▶ Objective:
Rewrite all of the rows below so that each instance of "Viewport" becomes "Display" and nothing else changes. Omit the pictures from your answer.

── Record set

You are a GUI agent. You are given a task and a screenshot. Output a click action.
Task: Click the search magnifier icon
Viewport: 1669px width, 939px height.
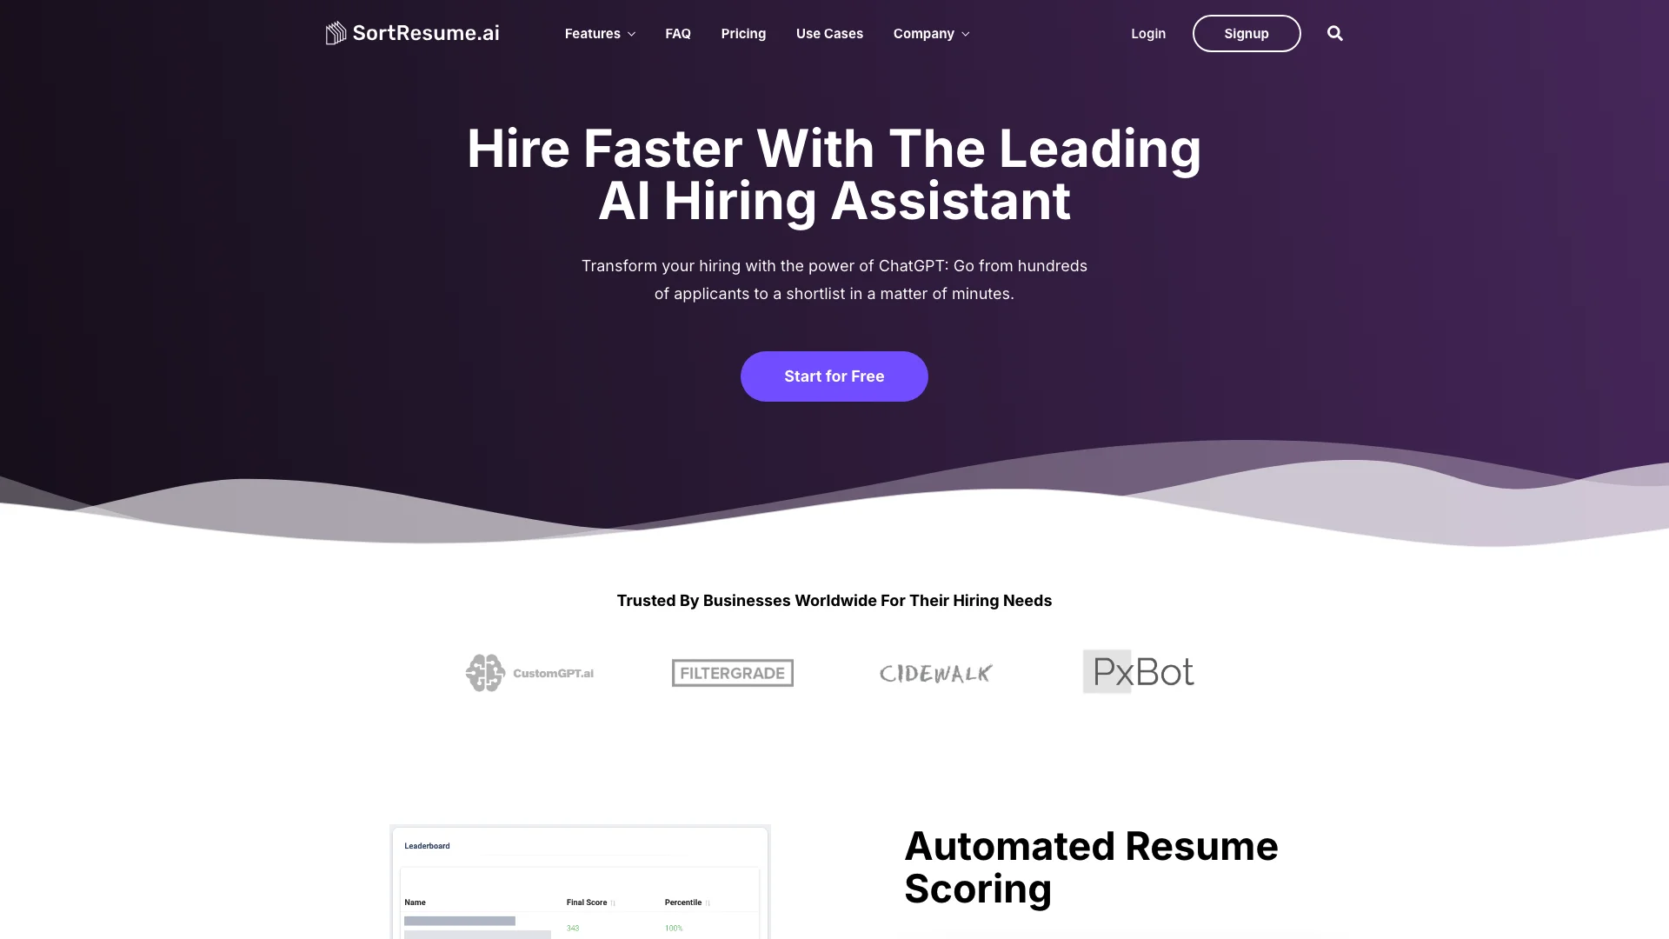click(x=1334, y=32)
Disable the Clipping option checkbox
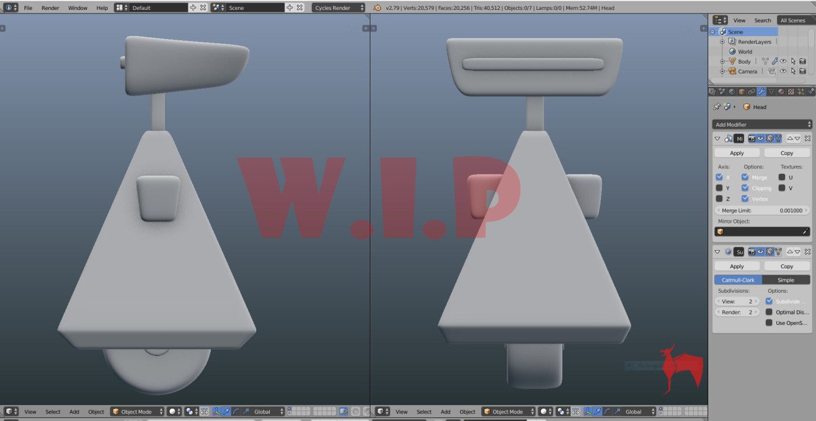Screen dimensions: 816x421 coord(745,188)
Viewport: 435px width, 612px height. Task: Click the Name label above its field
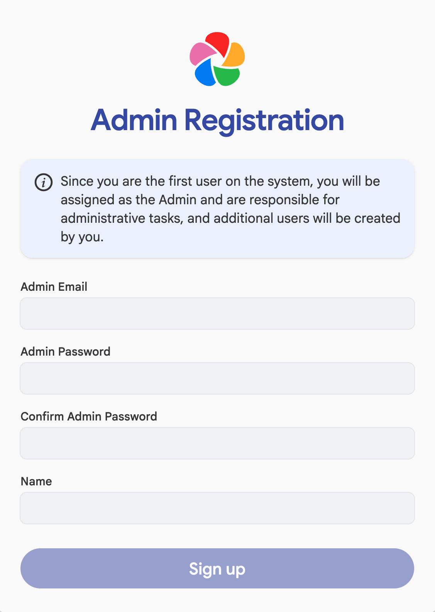36,481
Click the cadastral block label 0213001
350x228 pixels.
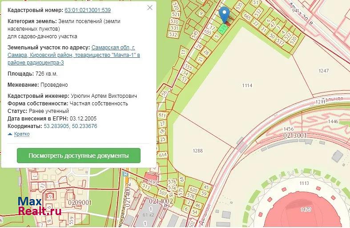click(295, 135)
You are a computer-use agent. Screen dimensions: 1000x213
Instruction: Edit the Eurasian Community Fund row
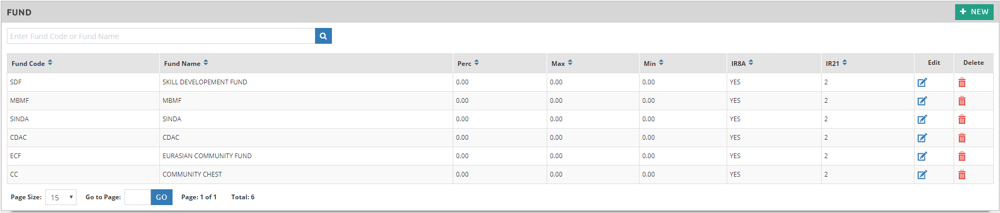point(922,156)
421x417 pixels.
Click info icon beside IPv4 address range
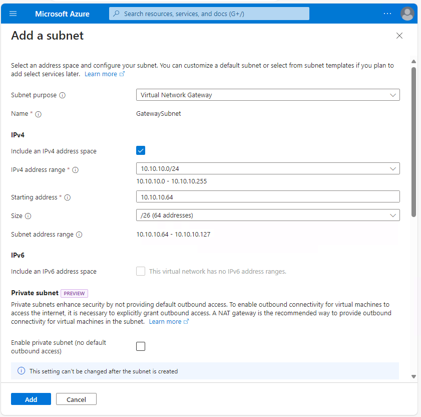point(75,169)
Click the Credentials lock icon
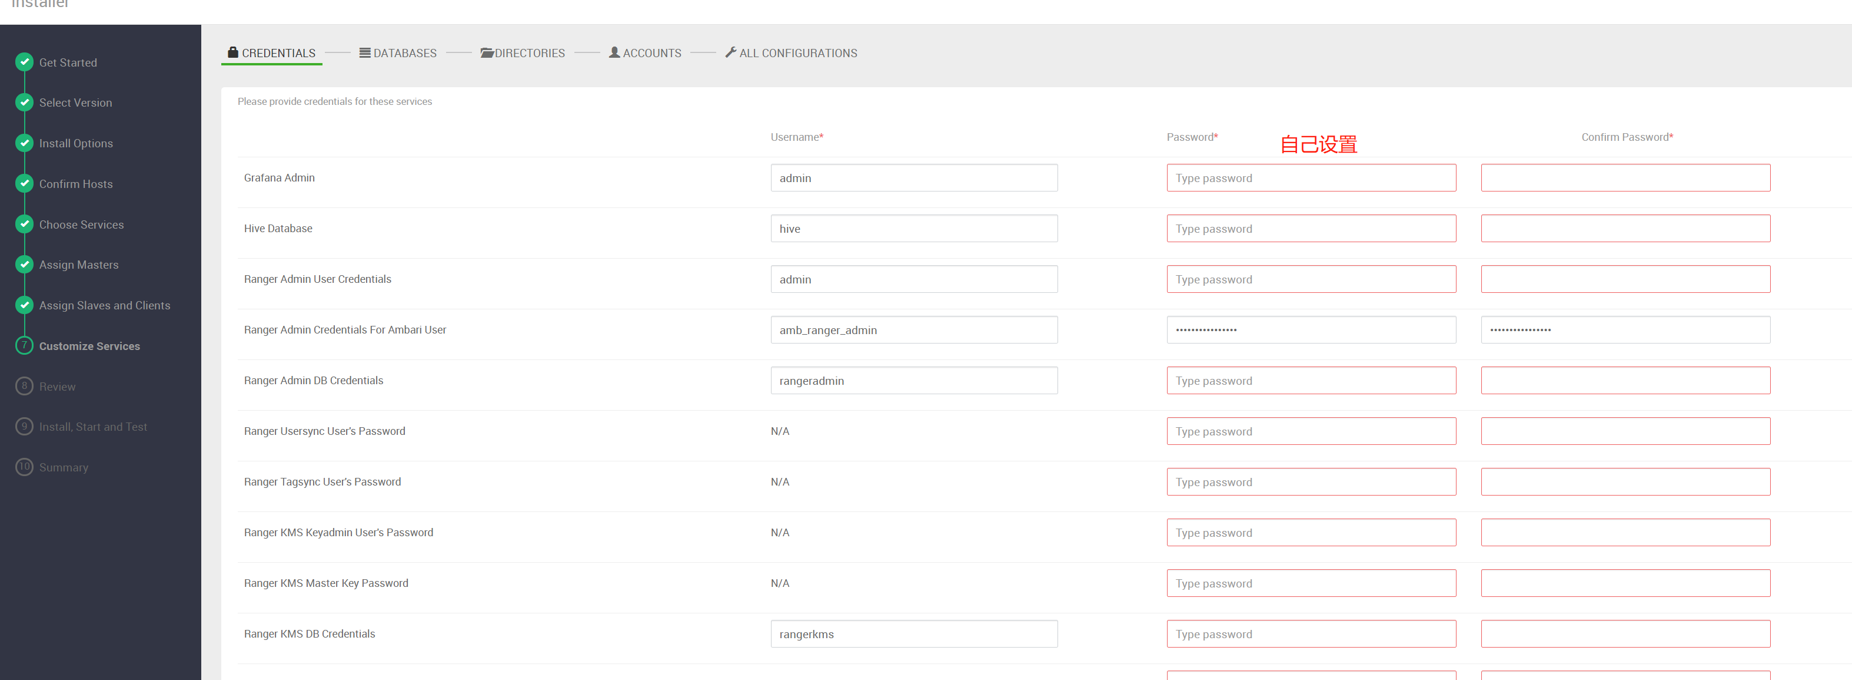The image size is (1852, 680). pyautogui.click(x=233, y=52)
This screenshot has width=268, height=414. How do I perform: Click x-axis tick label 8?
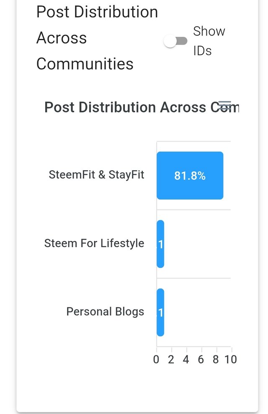(216, 359)
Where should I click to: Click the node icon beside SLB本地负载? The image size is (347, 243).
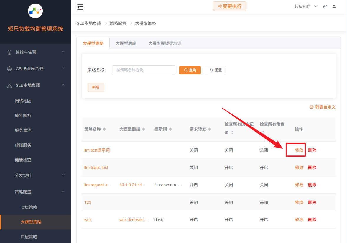[10, 85]
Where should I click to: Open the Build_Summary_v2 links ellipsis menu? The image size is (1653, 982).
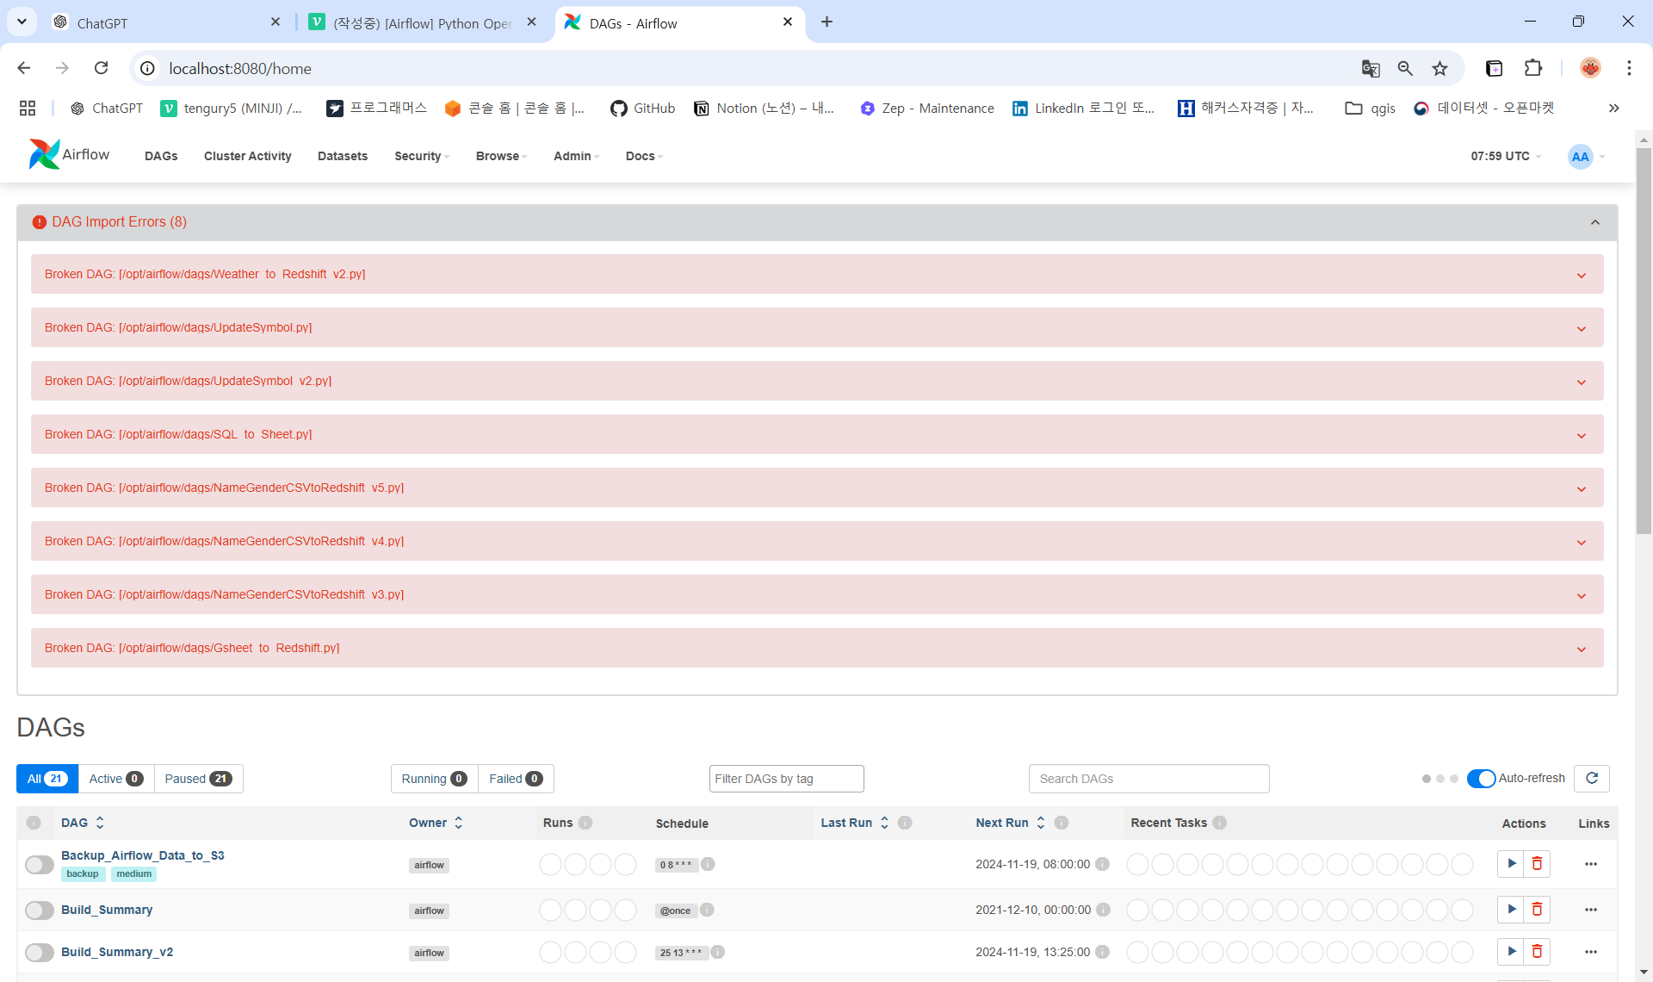point(1590,952)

────

▶ Result of this exercise:
You are a GUI agent. You are given a task and a screenshot. Output a click action.
Task: Click the search magnifier icon
Display: 1669px width, 939px height.
click(x=1334, y=32)
Disable the Clipping option checkbox
Screen dimensions: 816x421 coord(745,188)
Display: 435px width, 612px height. Task: Click the Name label above its field
36,481
Click the cadastral block label 0213001
350x228 pixels.
click(295, 135)
You are a computer-use agent. Screen dimensions: 1000x213
Instruction: Edit the Eurasian Community Fund row
point(922,156)
421x417 pixels.
Click info icon beside IPv4 address range
point(75,169)
Click the Credentials lock icon
The image size is (1852, 680). pyautogui.click(x=233, y=52)
This screenshot has width=268, height=414. How do I perform: Click x-axis tick label 8?
(216, 359)
Where should I click to: Click the node icon beside SLB本地负载? The image size is (347, 243).
[10, 85]
Where should I click to: Open the Build_Summary_v2 links ellipsis menu? The image size is (1653, 982).
point(1590,952)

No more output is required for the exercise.